A former Kansas securities commissioner, Ney is now a partner with Olathe attorney Ryan Kriegshauser.

His work included fighting the governor’s executive order limiting the size of religious gatherings at churches during the pandemic and challenging a school district’s policy requiring teachers to use the preferred names and pronouns of transgender students.

Ney testified for the constitutional amendment that would abolish the nominating commission and move to a system of electing Supreme Court justices. Nevertheless, Ney said he still wants to improve the existing system.

Tom Lasater

“I want judges with merit who can apply the law as written and whatever system we have, that’s the goal,” he said. “We need an independent judiciary, we need a competent judiciary and we need a system that Kansans can trust.”

Ney said he worked on the 2016 law that required the Supreme Court nominating commission to open up its deliberations and vote publicly on the three candidates it recommends to the governor to choose from to appoint to the state Supreme Court.

“I’m not going to wait to improve a system that’s already been selecting judges for almost 70 years,” he said. “I think there’s a lot of good that can be done.”

Over in the 4th Congressional District, Lasater is seeking reelection to the panel after defeating Jennifer Marie Hill on the nominating commission in 2021.

Lasater practices at the Wichita firm of Fleeson Gooing and handles civil litigation, commercial transactions, bankruptcy, real estate and business law.

He is a member of the firm’s executive committee.

He received a bachelor’s in economics from West Texas State University and a law degree from George Washington University in 1982.

Rachael Pirner

Pirner, who practices at Triplett Woolf Garretson, represents clients in trust and probate-related litigation.

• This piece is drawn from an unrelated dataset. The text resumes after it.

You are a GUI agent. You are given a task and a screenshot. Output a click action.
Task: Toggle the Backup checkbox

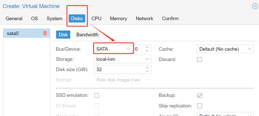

Pirner has practiced law for 25 years and has handled many cases in several areas of civil, trust and probate litigation involving adoption and probate matters.

She has also practiced in the area of assisted reproductive technology for the past nine years, representing clients in contract matters and establishing parental rights.

She has represented clients in probate as well as civil courts in matters involving trust accountings and malfeasance issues, will contests, contested guardianship and conservatorship matters, and contested adoptions.

She graduated from the University of Nebraska Law School in 1989.